Output all of the material exactly; leave out no line.
╔══
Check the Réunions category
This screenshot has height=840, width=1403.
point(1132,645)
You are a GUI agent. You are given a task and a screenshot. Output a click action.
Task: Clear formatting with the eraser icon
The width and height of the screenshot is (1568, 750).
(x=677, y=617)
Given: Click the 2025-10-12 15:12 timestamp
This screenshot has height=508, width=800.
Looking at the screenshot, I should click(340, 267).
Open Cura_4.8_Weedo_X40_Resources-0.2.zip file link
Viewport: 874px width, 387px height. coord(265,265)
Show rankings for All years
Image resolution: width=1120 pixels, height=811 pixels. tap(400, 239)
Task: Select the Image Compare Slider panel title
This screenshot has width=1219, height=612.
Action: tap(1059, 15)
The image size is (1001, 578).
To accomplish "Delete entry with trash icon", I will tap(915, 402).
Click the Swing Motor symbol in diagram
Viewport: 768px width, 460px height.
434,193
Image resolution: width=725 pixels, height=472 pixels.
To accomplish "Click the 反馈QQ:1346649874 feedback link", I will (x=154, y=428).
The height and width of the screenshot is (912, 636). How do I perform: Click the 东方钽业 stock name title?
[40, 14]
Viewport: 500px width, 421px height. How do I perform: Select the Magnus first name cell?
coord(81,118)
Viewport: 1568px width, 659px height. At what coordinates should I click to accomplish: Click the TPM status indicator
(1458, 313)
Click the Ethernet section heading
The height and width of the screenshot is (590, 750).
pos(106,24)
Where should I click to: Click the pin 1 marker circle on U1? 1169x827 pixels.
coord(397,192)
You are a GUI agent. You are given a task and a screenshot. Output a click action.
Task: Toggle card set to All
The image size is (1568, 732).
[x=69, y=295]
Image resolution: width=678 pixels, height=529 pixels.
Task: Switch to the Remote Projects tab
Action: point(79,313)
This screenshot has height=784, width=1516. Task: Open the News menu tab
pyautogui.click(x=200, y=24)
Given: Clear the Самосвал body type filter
╚══
RESULT OF THIS TASK:
Check the Réunions category
This screenshot has height=840, width=1403.
point(1132,645)
You are a GUI agent. You are given a task and a screenshot. Output a click action.
Task: Clear formatting with the eraser icon
The width and height of the screenshot is (1568, 750).
(x=677, y=617)
Given: Click the 2025-10-12 15:12 timestamp
This screenshot has height=508, width=800.
Looking at the screenshot, I should click(340, 267).
Open Cura_4.8_Weedo_X40_Resources-0.2.zip file link
Viewport: 874px width, 387px height. coord(265,265)
Show rankings for All years
Image resolution: width=1120 pixels, height=811 pixels. tap(400, 239)
Task: Select the Image Compare Slider panel title
This screenshot has width=1219, height=612.
Action: tap(1059, 15)
The image size is (1001, 578).
To accomplish "Delete entry with trash icon", I will tap(915, 402).
Click the Swing Motor symbol in diagram
Viewport: 768px width, 460px height.
434,193
Image resolution: width=725 pixels, height=472 pixels.
To accomplish "Click the 反馈QQ:1346649874 feedback link", I will (x=154, y=428).
The height and width of the screenshot is (912, 636). How do I perform: Click the 东方钽业 stock name title?
[40, 14]
Viewport: 500px width, 421px height. How do I perform: Select the Magnus first name cell?
coord(81,118)
Viewport: 1568px width, 659px height. At what coordinates should I click to accomplish: Click the TPM status indicator
(1458, 313)
Click the Ethernet section heading
The height and width of the screenshot is (590, 750).
pos(106,24)
Where should I click to: Click the pin 1 marker circle on U1? 1169x827 pixels.
coord(397,192)
You are a GUI agent. You are given a task and a screenshot. Output a click action.
Task: Toggle card set to All
The image size is (1568, 732).
[x=69, y=295]
Image resolution: width=678 pixels, height=529 pixels.
Task: Switch to the Remote Projects tab
Action: point(79,313)
This screenshot has height=784, width=1516. Task: Open the News menu tab
pyautogui.click(x=200, y=24)
Given: Clear the Самосвал body type filter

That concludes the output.